Exercise text: Begin

Corruption could be the key
Much commentary on the 2018 midterm campaign has focused on a drift or a lurch left in the Democratic Party, the measurement of the portside tilt varying from analyst to analyst. In fact, more moderate progressives have done well in the primaries so far, but Democrats are certainly less enamored of centrism than they were in the 1990s.
What’s missed in this sort of analysis is that many, maybe most, of us don’t think in simple left-right terms, and countless issues are not cleanly identified this way. The same is true of elections. When the returns are tallied in November, the results may be better explained by the reform/corruption dynamic than any other.
New York magazine’s Jonathan Chait was one of the first journalists to suggest how important corruption could be in this year’s campaign. Writing in April, Chait argued that it “should take very little work” for Democratic candidates “to stitch all the administration’s misdeeds together into a tale of unchecked greed.”

Exercise text: End
Source material: Begin

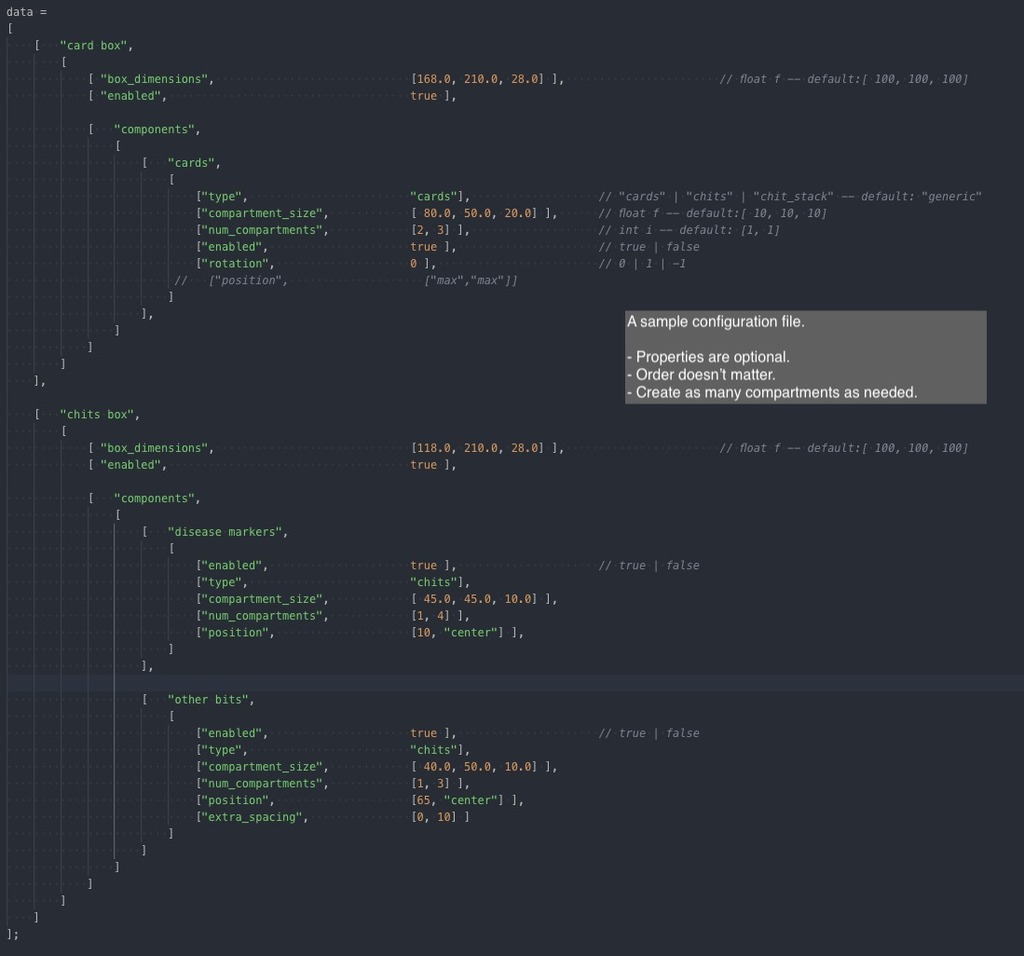Click the "chits box" string
This screenshot has width=1024, height=956.
tap(99, 414)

Source material: End

(Prompt 1) Rewrite the paragraph of the article on corruption in the 2018 midterms that begins "What's missed in this sort of analysis" in no more than two sentences, keeping its main facts.
(Prompt 2)
Answer these questions using the article on corruption in the 2018 midterms above.
(a) In which decade were Democrats more enamored of centrism?
(b) Which publication does Jonathan Chait write for?
(c) In what month did Chait make his argument?
(Prompt 3)
Decide whether each statement agrees with the article on corruption in the 2018 midterms. Answer yes or no, and quote the words from the article that decide it.
(a) Analysts agree on how far the Democratic Party has moved left.
(b) More moderate progressives have done well in the primaries so far.
(c) Chait argued that tying the administration's misdeeds together would require considerable effort from Democratic candidates.

(Response area 1) Many people, perhaps most, do not think in simple left-right terms, and countless issues and elections cannot be cleanly sorted that way. The November results may be better explained by the reform/corruption dynamic than by any other.

(Response area 2)
(a) The 1990s.
(b) New York magazine.
(c) April.

(Response area 3)
(a) No: "the measurement of the portside tilt varying from analyst to analyst."
(b) Yes: "more moderate progressives have done well in the primaries so far."
(c) No: "should take very little work."